McCarthy essentially wakes up every morning conscripted into a race to the bottom by those in his party with the worst political instincts and ideas. This should not be particularly surprising to McCarthy, but his abject supplication is nevertheless notable
. This bill does not matter. It will not pass. It is not intended to pass. Republicans had an opportunity to aim a productive salvo at swing voters, the better to convince them that GOP majorities can deliver prosperity, and giving them some sign that the party was tacking back from the heights of extremism that alienated voters in the last midterm elections. Instead, the message being sent is that the party is all about owning the libs and slashing aid for veterans and the poor. The GOP can’t even fake being a party interested in governing anymore. That’s bad news for the man stuck presiding over this clown show.
 
Again, the problem is the assumption that the goal is to get to a negotiation without crashing the economy, and that's completely wrong, and the more quickly people realize this, the fewer people suffer.
 
This isn't a hostage negotiation, it's a hostage execution with manufactured post-facto justification. Republicans are admitting as such as Paul Davies at WaPo explains:

“However you want to frame it, we’ve got to sit down and talk. And so I think it’s critically important that all the parties sit down, at the White House with the president, and start having these conversations. And they should meet every single day until they get there, together,” Rep. Josh Gottheimer (D-N.J.), co-chairman of the bipartisan Problem Solvers Caucus, told reporters Friday.

But those House Democrats, having lost the majority in last November’s elections, lack the leverage to actually start such talks. Instead, from the relatively moderate Coons to a fiery liberal like Sen. Elizabeth Warren (D-Mass.), Senate Democrats view even a modest concession, such as a relatively powerless debt commission, as a reward for taking this hostage.

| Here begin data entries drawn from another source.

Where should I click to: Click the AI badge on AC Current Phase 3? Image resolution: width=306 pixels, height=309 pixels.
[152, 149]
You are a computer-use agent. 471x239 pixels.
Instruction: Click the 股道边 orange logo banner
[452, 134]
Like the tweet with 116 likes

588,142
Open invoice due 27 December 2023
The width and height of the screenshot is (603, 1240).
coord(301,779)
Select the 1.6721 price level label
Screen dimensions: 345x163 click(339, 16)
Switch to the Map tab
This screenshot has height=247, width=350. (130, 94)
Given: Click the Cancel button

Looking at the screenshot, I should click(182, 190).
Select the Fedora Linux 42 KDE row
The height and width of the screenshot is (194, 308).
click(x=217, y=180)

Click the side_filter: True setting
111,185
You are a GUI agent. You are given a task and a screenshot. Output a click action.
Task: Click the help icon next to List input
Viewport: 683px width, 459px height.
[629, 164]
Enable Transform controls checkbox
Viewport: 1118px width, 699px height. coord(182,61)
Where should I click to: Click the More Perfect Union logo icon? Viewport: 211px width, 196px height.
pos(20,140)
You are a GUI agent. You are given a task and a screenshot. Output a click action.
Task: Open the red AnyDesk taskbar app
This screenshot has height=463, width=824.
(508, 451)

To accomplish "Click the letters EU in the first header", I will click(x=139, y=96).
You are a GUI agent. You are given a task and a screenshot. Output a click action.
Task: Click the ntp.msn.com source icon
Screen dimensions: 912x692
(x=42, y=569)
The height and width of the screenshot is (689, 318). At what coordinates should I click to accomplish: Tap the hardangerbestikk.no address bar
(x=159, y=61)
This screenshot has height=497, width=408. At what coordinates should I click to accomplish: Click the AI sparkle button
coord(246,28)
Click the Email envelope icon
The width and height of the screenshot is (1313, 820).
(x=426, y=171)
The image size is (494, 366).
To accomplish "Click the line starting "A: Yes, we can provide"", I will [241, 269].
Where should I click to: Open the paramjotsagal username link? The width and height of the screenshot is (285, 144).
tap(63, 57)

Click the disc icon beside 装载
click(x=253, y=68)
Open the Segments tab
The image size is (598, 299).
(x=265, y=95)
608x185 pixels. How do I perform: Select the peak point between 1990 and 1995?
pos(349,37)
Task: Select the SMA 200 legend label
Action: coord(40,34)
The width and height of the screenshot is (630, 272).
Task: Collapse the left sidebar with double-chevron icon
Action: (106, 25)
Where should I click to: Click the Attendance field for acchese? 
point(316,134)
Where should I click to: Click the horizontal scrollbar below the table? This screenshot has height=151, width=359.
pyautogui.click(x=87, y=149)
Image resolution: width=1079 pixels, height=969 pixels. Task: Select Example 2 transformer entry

“The problem with that approach is that it signals to the rest of the world that America’s commitment to paying its debts is contingent on some underlying political negotiation over spending that is otherwise too damn contentious to get through on its own,” Warren told reporters Thursday.

But this Democratic approach seems to assure that little will happen until the deadline draws perilously close and then, at that momentous hour, assumes House Republicans will cave out of fear for getting blamed for tanking the economy.

That strategy, so far, is nowhere close to working. House Republicans in swing districts are digging in for a protracted fight and expressing little interest in passing a so-called clean debt hike. They are demanding spending cuts that will begin to rein in the debt.

“It’s certain that if we don’t raise the debt ceiling our economy will crash, but if we don’t do things to limit spending, our economy will also crash,” said Rep. Nick LaLota, one of six New York Republicans on the Democratic target list for next year’s elections. “Reasonable people should adopt that dual-pronged understanding.”

“We have to negotiate. Passing a clean debt ceiling [hike] is not going to happen. He’s going to have to meet us partway,” Rep. Don Bacon (R-Neb.), whose district favored Biden by 6 percentage points in 2020, recently told reporters.

Democrats also seem to be betting that Senate Republicans will step in as more mature political actors and defuse this situation, but even one of the most productive dealmakers is supporting McCarthy’s approach.

“This bill is not the final deal, but it opens the door for a negotiated deal,” Sen. Bill Cassidy (R-La.) said Thursday.

Cassidy noted that in past fiscal showdowns, the perceived victor tended to be the one that made the other party look most reckless.

“Partly the public perception of this is going to be really important,” he said.
 
To recap, Republicans are looking to see how many hostages they can kill and still come out looking like the good guys. The second Democrats give in, that number goes up to "everyone".

Republicans believe they can win the political standoff by making Biden and Democrats look petty by refusing a basic negotiation. Fresh off his narrow win on his debt bill, McCarthy held a valedictory news conference Wednesday evening in Statuary Hall.

“The Democrats need to do their job. The president can no longer ignore [us] by not negotiating,” McCarthy said.